*Work to be completed*:
Retype the following lines exactly as they appear, omitting the pictures from your response.

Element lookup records
========

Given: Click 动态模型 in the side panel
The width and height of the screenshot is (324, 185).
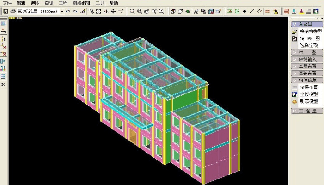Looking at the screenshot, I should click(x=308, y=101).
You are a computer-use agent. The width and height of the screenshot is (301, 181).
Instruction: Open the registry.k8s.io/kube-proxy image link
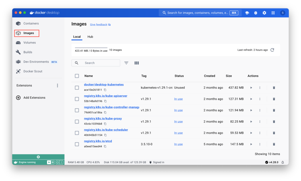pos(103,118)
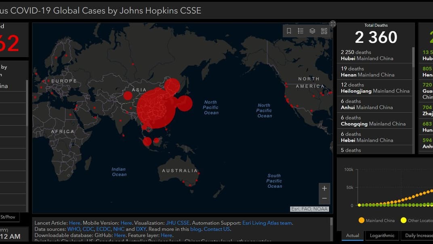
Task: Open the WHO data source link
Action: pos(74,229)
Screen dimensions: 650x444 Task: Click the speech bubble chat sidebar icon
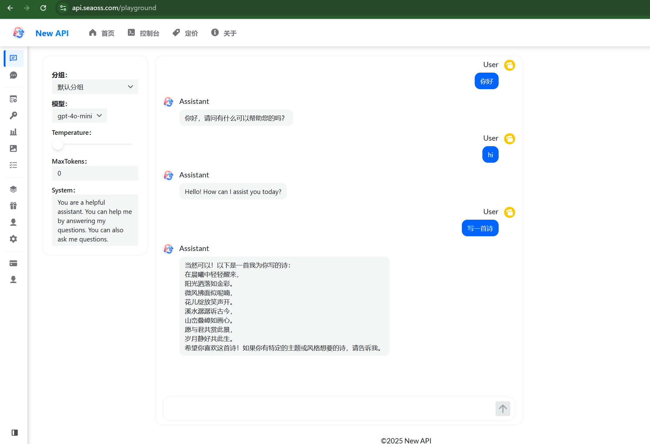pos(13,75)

========

*Exercise result*:
Given: Click 动态模型 in the side panel
The width and height of the screenshot is (324, 185).
Looking at the screenshot, I should click(x=308, y=101).
You are a computer-use agent. The width and height of the screenshot is (301, 181).
Instruction: Open the registry.k8s.io/kube-proxy image link
pos(103,118)
Task: Open the WHO data source link
Action: pos(74,229)
Screen dimensions: 650x444 Task: Click the speech bubble chat sidebar icon
pos(13,75)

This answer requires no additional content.